O novo namorado da sua filha continua se recusando a me receber na casa dele, mas eu vou visitá-lo sempre que posso. Já me soltou um Rottveiller em cima e, na última vez que lá estive, me deu um tiro no pé. Deve ser um cara bastante excêntrico, diferentão e tudo, mas com jeitinho acho que ele vai topar tomar um chope comigo (mas eu não bebo). Como escreveram pra mim no dia do meu aniversário, "cada pessoa é um indivíduo. Falô ? Parabéns por você não ser nada disso". Não entendi lhufas, mas deve ser por isso que ele não topa tomar o chope comigo.
Pois é, ex-sogra lindinha, a minha estabilidade está matando a galera de raiva. Já chateei muitos, muitos me chatearam, e perdi todo o dinheiro que inteligentemente investi na safra de caju do ano passado, graças a Jeová, que sabe muito dessas coisas. Não sei até quando dura essa maré, mas é uma pena que você não pode mais levar pela mão seu filho de 20 (vinte) anos recém completos, que há pouco tempo deixou de molhar a borracha na boca antes de apagar o nome escrito a caneta depois do ponto final (que não foi final).
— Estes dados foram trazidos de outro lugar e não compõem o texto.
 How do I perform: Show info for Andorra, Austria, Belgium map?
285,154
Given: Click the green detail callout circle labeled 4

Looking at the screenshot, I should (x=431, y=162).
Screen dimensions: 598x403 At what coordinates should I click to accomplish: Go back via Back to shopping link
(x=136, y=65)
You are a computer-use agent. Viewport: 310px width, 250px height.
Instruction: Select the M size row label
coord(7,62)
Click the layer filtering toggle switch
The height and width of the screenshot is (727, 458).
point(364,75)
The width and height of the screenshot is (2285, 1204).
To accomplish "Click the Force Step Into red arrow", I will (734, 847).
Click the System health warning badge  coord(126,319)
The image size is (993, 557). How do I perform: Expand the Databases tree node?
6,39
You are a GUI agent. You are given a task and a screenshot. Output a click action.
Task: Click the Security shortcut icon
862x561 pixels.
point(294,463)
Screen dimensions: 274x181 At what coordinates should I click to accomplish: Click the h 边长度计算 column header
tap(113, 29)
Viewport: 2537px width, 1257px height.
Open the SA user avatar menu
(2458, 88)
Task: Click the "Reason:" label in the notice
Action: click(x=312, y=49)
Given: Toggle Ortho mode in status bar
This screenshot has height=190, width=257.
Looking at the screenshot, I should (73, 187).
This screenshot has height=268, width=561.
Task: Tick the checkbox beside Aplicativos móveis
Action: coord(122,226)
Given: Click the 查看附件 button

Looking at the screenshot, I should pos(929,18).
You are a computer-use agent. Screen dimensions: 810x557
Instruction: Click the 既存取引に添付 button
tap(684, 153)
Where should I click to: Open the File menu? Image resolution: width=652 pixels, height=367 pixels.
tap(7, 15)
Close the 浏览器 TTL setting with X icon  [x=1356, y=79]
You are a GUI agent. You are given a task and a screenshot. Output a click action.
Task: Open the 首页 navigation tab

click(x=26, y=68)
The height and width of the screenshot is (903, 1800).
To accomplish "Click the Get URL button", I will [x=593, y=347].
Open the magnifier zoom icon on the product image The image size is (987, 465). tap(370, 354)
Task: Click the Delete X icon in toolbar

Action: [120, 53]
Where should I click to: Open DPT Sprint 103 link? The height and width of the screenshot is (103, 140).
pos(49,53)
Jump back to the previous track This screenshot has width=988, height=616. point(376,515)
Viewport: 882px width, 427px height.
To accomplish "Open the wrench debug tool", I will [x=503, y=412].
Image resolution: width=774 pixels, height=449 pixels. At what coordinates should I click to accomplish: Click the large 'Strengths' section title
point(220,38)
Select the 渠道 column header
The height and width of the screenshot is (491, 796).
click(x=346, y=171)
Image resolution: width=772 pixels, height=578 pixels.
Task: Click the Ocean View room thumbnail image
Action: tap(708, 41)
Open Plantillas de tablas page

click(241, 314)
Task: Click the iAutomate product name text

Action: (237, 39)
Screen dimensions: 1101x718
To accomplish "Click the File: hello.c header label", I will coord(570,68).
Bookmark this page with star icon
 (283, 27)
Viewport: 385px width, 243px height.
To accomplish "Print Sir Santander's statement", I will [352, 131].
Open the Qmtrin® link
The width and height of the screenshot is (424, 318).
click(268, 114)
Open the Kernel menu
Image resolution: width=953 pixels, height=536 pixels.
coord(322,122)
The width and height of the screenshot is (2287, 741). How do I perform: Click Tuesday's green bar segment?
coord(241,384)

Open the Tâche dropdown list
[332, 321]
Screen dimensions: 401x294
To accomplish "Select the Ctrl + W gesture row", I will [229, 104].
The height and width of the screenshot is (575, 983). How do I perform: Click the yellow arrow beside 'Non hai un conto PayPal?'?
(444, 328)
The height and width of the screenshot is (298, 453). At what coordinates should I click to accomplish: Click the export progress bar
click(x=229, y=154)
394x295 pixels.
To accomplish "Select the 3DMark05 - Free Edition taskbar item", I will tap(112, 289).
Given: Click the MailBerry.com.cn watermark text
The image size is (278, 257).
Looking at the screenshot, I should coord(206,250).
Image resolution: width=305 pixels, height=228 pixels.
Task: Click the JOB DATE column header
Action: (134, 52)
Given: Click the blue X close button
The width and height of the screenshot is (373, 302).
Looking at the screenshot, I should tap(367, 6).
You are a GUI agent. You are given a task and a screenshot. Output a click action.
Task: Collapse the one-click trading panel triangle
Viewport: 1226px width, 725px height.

Você sabe, eu não suporto mais ficar onde sou querido e respeitado, e ando meio amargurado com isso tudo. Eu sinto que é preciso dar uma virada na mesa. Já estou há duas horas nesse boteco e o garçon ainda não me destratou. Acho que eu preciso mudar de garçon, de bar, de vida. Posso pintar por aí ? Estou precisando de um trato seu. Espero ansioso tua resposta.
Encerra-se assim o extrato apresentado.